A principal regra fiscal mantida durante a crise, o teto de gastos — emenda constitucional que limita o crescimento da despesa à inflação do ano anterior —, está em risco em 2021, pois não existe espaço para novas despesas, como o auxílio emergencial para trabalhadores informais e desempregados, que expira em 31 de dezembro.

Para Salto, como não há expectativa de avanços nas propostas de emenda à Constituição (PECs) do pacto federativo e emergencial neste ano, o governo já deveria ter começado a discutir uma alternativa para novas regras fiscais, no caso de descumprimento do teto, ou apresentar uma solução crível para que a desconfiança não continue aumentando diante das incertezas.

Custos

O especialista em contas públicas não descarta a prorrogação do auxílio emergencial por mais três meses em 2021, a fim de amparar milhões de brasileiros que dependem do benefício. Pelas estimativas da IFI, se o valor médio do auxílio ficar em R$ 300 e ele for estendido para 25 milhões de pessoas, o custo mensal, de R$ 15,3 bilhões, geraria uma despesa extra de R$ 45,9 bilhões. Em outra simulação, considerando uma base maior, de 30 milhões de beneficiários, o custo mensal passaria para R$ 21,3 bilhões. Caso o benefício fosse para R$ 600, a despesa mensal saltaria para R$ 57,3 bilhões. Qualquer desses valores, mesmo o menor, já compromete o teto de gastos, mesmo com um cenário de maior expansão econômica no ano que vem.

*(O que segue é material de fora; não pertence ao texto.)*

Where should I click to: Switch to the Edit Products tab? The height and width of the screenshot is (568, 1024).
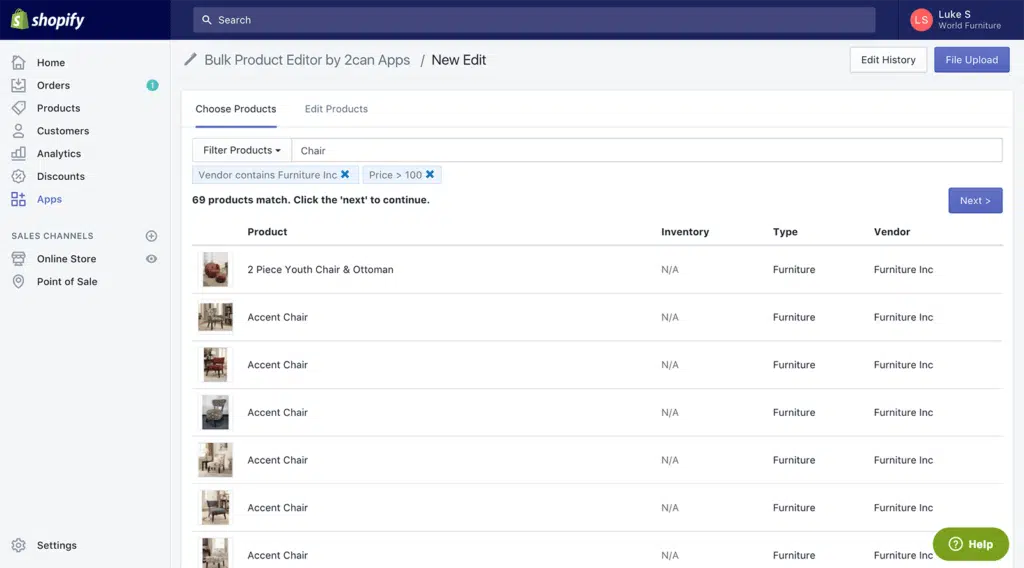click(336, 109)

"O que é preciso é um plano fiscal para o ano que vem e de médio prazo. O cenário turvo como o atual é o pior dos mundos", afirmou Salto, lembrando que os prêmios de risco cobrados pelos investidores para a comprar papéis da dívida pública estão elevados. Salto e o diretor da IFI Josué Pellegrini lembraram que o mercado já vem cobrando juros cada mais altos devido à piora no quadro fiscal. Para não ceder às exigências dos credores, o Tesouro Nacional vem procurando evitar emissões de títulos longos usando os recursos da conta única de que dispõe no Banco Central, que são finitos. Mesmo assim, já está pagando quase o dobro da taxa Selic (2% ao ano) em papéis com vencimento em um ano.

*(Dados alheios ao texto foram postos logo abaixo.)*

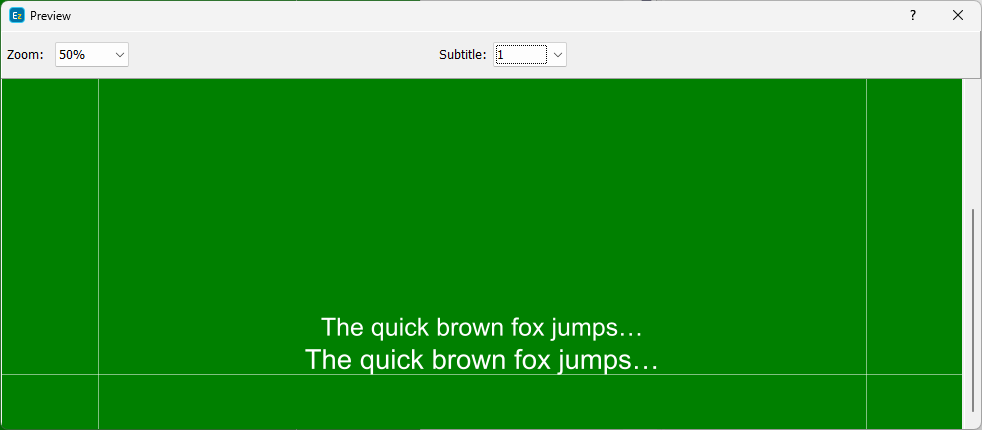This screenshot has width=982, height=430.
Task: Click the Subtitle label
Action: [462, 55]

Segundo eles, o governo tem uma necessidade de financiamento de R$ 112 bilhões até o fim do ano e ainda não se programou. "Entre novembro de 2018 e abril de 2019, foram emitidos R$ 115,7 bilhões. No mesmo período deste ano, foram emitidos apenas R$ 40 bilhões", comparou Pellegrini.

Novas previsões

A IFI divulgou ontem novas previsões macroeconômicas e fiscais. Alterou de 6,5% para 5,5% a estimativa de queda do Produto Interno Bruto (PIB) deste ano, e de 2,46% para 2,8% a estimativa de crescimento do PIB no ano que vem, com taxa de crescimento médio baixo, nos anos seguintes, em torno de 2,3%. Logo, o panorama traçado pela entidade, ligada ao Senado, não é tão animador como o ministro da Economia, Paulo Guedes, vem prevendo ultimamente. De acordo com o ministro, o PIB poderia crescer 4% no ano que vem, se o país não enfrentar uma segunda onda da pandemia de covid-19.

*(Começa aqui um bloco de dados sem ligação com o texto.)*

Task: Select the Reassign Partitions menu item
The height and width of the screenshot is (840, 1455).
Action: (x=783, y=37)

Apesar da melhora do cenário, as estimativas da IFI continuam apontando deficit para as contas públicas até 2030, sendo que, na melhor das hipóteses prováveis, a dívida pública bruta chegaria a 100% do PIB em 2024. No cenário pessimista, esse patamar de endividamento, considerado excessivamente alto para um país emergente, ocorreria em 2022, e continuaria subindo até chegar a 156% em 2030.

Para reverter esses cenários, os técnicos da IFI destacam que será preciso um ajuste fiscal forte para transformar o deficit de 2,9% do PIB, previsto para 2021, em superavit primário (economia para o pagamento dos juros da dívida pública) de 2,1% do PIB, em 2024. O ajuste seria a única forma de interromper a trajetória de crescimento da dívida pública. "Considerando as variáveis macroeconômicas, não há horizonte de equilíbrio para relação da dívida/PIB", resumiu Salto.